Éthique de la (non-)violence

 


1) Les justifications de la violence

a) La légitime défense. Il est une première forme de “légitime violence”, c’est celle que justifie précisément le principe de légitime défense. Il s’agit toujours de défendre l’intérêt et la dignité de la Personne, étant donné que refuser le recours à la violence revient parfois à accepter le triomphe du crime ou le maintien de l’injustice. De même, selon Kant, ne pas porter secours à sa propre personne (maxime stricte de la légitime défense) est moralement interdit. La difficulté de ces problèmes tient à leur double nature, à la fois juridique et morale, et aux conditions mal définies dans lesquelles la morale se doit souvent de pallier les insuffisances ou l’inexistence du droit. 
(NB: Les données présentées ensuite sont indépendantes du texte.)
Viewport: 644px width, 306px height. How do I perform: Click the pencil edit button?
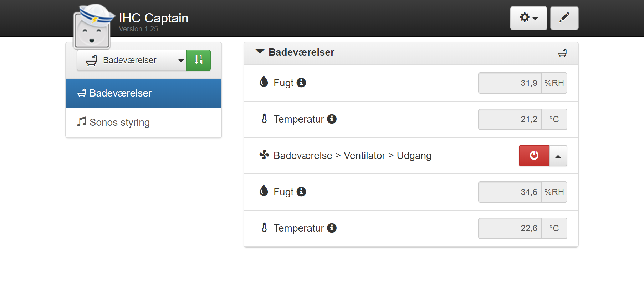point(564,18)
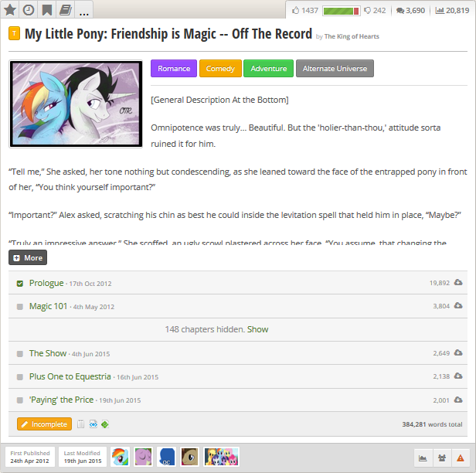Open the ellipsis more options menu
Viewport: 476px width, 473px height.
[83, 10]
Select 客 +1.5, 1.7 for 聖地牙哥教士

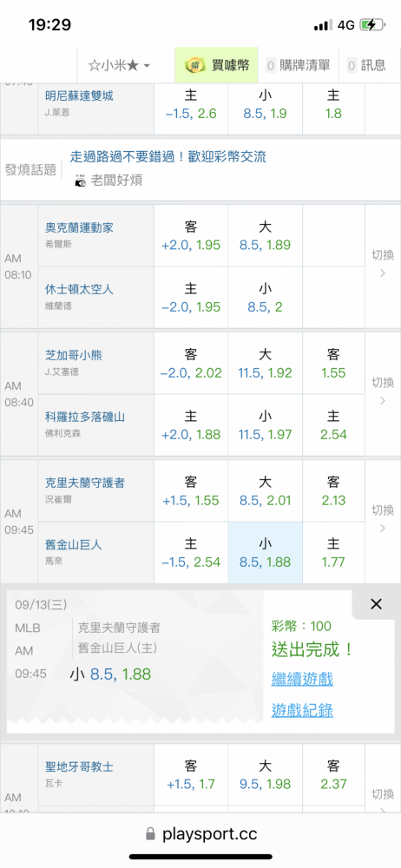coord(191,775)
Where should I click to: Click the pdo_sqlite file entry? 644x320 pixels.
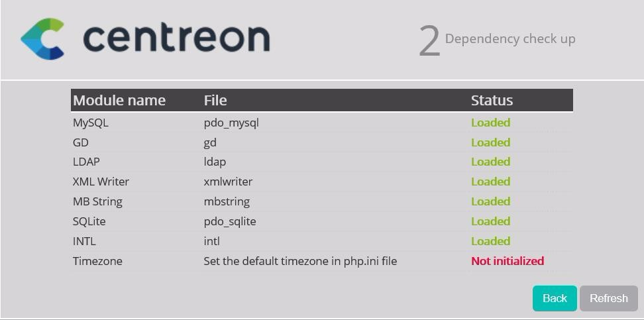tap(230, 221)
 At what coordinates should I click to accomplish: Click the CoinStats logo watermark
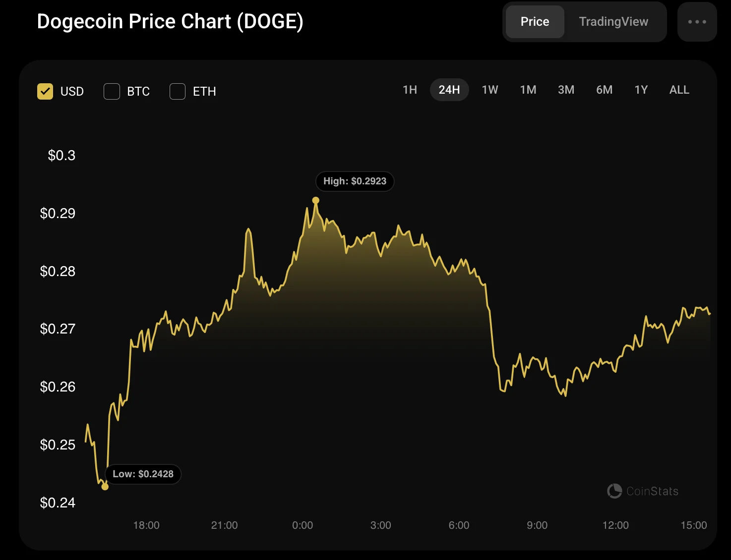click(643, 491)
b) La violence légale. Est-il juste de parler de “violence légale” là où l’on fait simplement régner l’ordre et où l’on fait nécessairement respecter la loi par la force ? N’avons-nous pas soigneusement distingué force et violence ? De toute façon, comme l’a fait remarquer Hobbes, le droit (fût-il un peu violent, voire beaucoup — mais il l’est surtout du point de vue de ceux qui l’enfreignent) doit primer sur la violence brute, anarchique, incontrôlable. Par ailleurs selon Hegel, dans la juste application de la loi, fût-elle répressive ou punitive à l’endroit d’un sujet, celui-ci ne doit considérer que l’hommage en quelque sorte rendu à sa raison, puisqu’il est ainsi reconnu “digne” de recevoir (et de comprendre) le châtiment... Version légale de la célèbre formule : “qui aime bien châtie bien” !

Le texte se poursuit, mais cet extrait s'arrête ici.